Fewer Jobs, Lower Wages: Workers Flay Centre for Neglecting their Interests
Workers from multiple states including West Bengal, Karnataka, among others, gathered at Ramleela Maidan on Sunday. Image clicked by Ronak Chhabra
New Delhi: The monthly wages of the industrial worker Komal Kant Prajapati, who has had to switch four jobs in the last ten years, are so low that he could never afford to call his wife and five-year-old son to live with him in Haryana’s auto hub Manesar.
Instead, Prajapati, 35, chose to share a room with four other workers and skips a meal on some days – all in an attempt to save some money, which can be sent back to his family living back in a village in Uttar Pradesh’s Ghazipur district. “The tough fight to survive has only got tougher now,” he told NewsClick on Sunday. “I lost my job last month. With no work in hand, I have no other option but to leave the city,” he added.
The struggle of Prajapati illustrates how workers in the country continue to reel under the pressure of a weak economy which has failed to ensure an adequate income for its labourers over the years and is now failing even to create enough jobs. To register their protest against not just this, hundreds of them, led by one Delhi-based Mazdoor Adhikar Sangharsh Abhiyan (MASA), gathered here at Ramleela Maidan on Sunday.
MASA is the coming together of around 16 sectoral unions and federations across the country. As such, workers from different states including Bihar, West Bengal, Rajasthan, Tamil Nadu, Karnataka, and Haryana, among others, had gathered to press for a six-point common charter of demands.
Among their major demands include a declaration of Rs. 26,000 per month as minimum wage for all workers across the country, provision of Rs. 15,000 per month as a subsistence allowance to all the unemployed, and repeal of the four “anti-worker” Labour Codes.
Hare Krishna Mathur, 43, hailing from West Bengal’s Purulia district, shared Prajapati’s pain and frustration but is still refusing to throw in the towel even though ever since the pandemic erupted two years ago, woes of this agriculture worker have only compounded. “I think I will be working all my life, but won’t be able to save any money to live peacefully even in my old age,” he lamented while speaking to NewsClick.
Capturing this view, MASA in a memorandum submitted to President Droupadi Murmu on Sunday, underscored that “persistent inflation-unemployment-starvation” are pushing thousands of workers to “die by suicide”.
Moreover, “Workers’ legal right to unionisation is being criminalised. Scheme workers such as Bhojanmata, Anganwadi workers, and ASHA workers are being indiscriminately exploited by the government. Workers’ basic rights to ‘Permanent Jobs for Permanent Work’, and ‘Equal Pay for Equal Work’ have [also] been incessantly diluted in the recent past and are now being completely abolished,” the memorandum added.
The Central and the State governments are “shamelessly” providing their “unconditional support” to corporates today, Shyambir of Inqlabi Mazdoor Kendra, one among the constituents of MASA, told NewsClick, on the sidelines of Sunday’s demonstration. “To highlight this, today’s protest was called in which workers from different sectors took part,” he said.

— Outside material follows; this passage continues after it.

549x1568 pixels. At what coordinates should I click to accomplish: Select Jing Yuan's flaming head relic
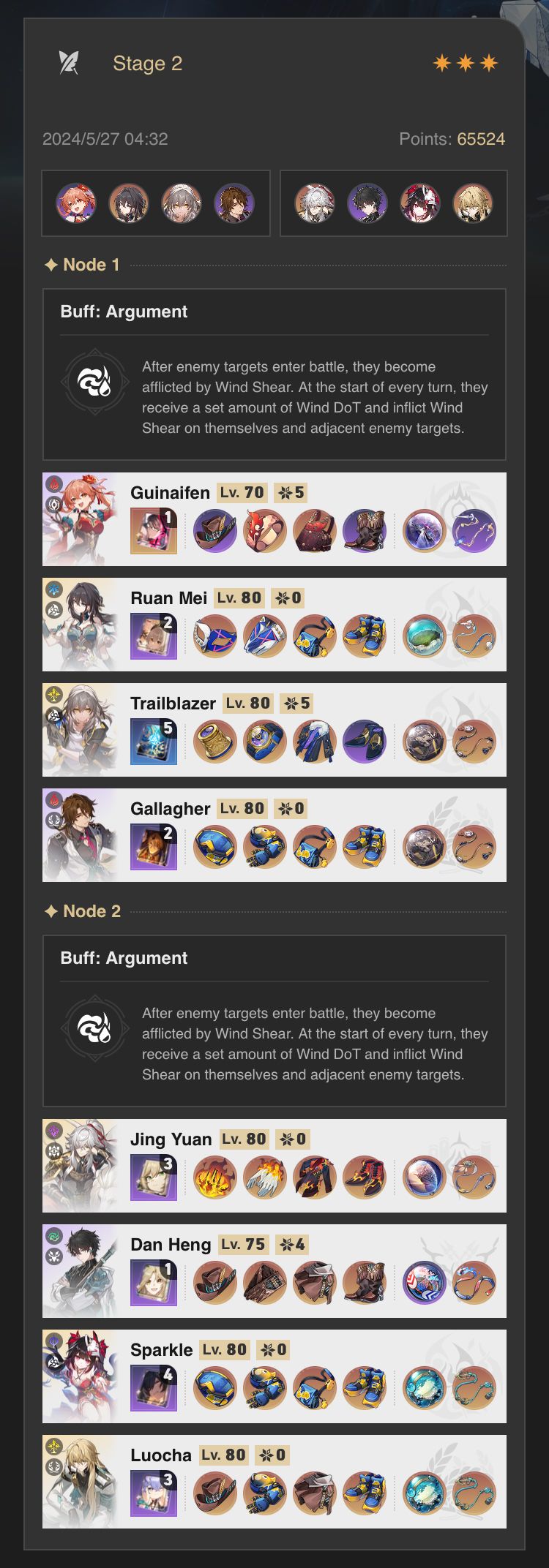tap(215, 1177)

A “Mazdoor Aakrosh” rally to Rashtrapati Bhawan was also called, Shyambir added, but it was only barricaded by the Delhi Police after permission for the same was denied.
To be sure in the backdrop of the passage of four Labour Codes in 2020 and the recent surge in the prices of essential commodities, similar demands have been raised by multiple trade unions in the country over recent years. According to them, the new legislation, which is yet to be implemented, is aimed at diluting hard-won workers’ rights, and hence, could trigger unrest across industries.
Meanwhile, on Sunday, MASA also demanded the stopping of the privatisation of public sector enterprises, noting that these institutions, “which were built using public resources and taxes paid by common people, are now being handed over to these capitalists so that they can profit from them.”
Universalisation of the Public Distribution System (PDS), along with healthcare and education provisions for all workers was also demanded, as slogans against the Narendra Modi – led Central government were raised.